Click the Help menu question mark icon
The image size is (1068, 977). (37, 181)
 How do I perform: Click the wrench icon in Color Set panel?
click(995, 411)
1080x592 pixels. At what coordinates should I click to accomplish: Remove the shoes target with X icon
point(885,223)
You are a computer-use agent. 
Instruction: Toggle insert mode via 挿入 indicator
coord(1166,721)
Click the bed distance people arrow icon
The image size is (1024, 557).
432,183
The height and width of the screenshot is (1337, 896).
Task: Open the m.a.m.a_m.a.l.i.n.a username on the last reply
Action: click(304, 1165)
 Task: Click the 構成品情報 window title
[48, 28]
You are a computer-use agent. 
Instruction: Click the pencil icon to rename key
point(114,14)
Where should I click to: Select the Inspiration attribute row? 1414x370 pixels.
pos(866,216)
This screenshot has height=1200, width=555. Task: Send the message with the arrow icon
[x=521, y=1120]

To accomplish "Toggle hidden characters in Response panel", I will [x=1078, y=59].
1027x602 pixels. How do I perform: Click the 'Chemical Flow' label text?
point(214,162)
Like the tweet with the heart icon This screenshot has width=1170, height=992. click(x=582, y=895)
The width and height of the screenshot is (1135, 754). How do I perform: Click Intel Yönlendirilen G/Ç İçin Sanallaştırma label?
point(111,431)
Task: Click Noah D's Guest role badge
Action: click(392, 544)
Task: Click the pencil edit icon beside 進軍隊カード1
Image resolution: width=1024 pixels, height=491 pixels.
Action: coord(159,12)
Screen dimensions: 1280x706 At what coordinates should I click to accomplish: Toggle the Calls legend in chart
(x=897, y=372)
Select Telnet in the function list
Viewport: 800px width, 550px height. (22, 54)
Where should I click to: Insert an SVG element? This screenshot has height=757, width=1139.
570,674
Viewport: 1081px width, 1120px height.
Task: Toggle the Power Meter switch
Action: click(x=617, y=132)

* _Exercise_:
Extract each line of the material exactly as it stands.

* _Solution to this task_:
Click the Help menu question mark icon
The image size is (1068, 977). (37, 181)
 How do I perform: Click the wrench icon in Color Set panel?
click(995, 411)
1080x592 pixels. At what coordinates should I click to accomplish: Remove the shoes target with X icon
point(885,223)
You are a computer-use agent. 
Instruction: Toggle insert mode via 挿入 indicator
coord(1166,721)
Click the bed distance people arrow icon
The image size is (1024, 557).
432,183
The height and width of the screenshot is (1337, 896).
Task: Open the m.a.m.a_m.a.l.i.n.a username on the last reply
Action: click(304, 1165)
 Task: Click the 構成品情報 window title
[48, 28]
You are a computer-use agent. 
Instruction: Click the pencil icon to rename key
point(114,14)
Where should I click to: Select the Inspiration attribute row? 1414x370 pixels.
pos(866,216)
This screenshot has height=1200, width=555. Task: Send the message with the arrow icon
[x=521, y=1120]

To accomplish "Toggle hidden characters in Response panel", I will [x=1078, y=59].
1027x602 pixels. How do I perform: Click the 'Chemical Flow' label text?
point(214,162)
Like the tweet with the heart icon This screenshot has width=1170, height=992. click(x=582, y=895)
The width and height of the screenshot is (1135, 754). How do I perform: Click Intel Yönlendirilen G/Ç İçin Sanallaştırma label?
point(111,431)
Task: Click Noah D's Guest role badge
Action: click(392, 544)
Task: Click the pencil edit icon beside 進軍隊カード1
Image resolution: width=1024 pixels, height=491 pixels.
Action: coord(159,12)
Screen dimensions: 1280x706 At what coordinates should I click to accomplish: Toggle the Calls legend in chart
(x=897, y=372)
Select Telnet in the function list
Viewport: 800px width, 550px height. (22, 54)
Where should I click to: Insert an SVG element? This screenshot has height=757, width=1139.
570,674
Viewport: 1081px width, 1120px height.
Task: Toggle the Power Meter switch
Action: click(x=617, y=132)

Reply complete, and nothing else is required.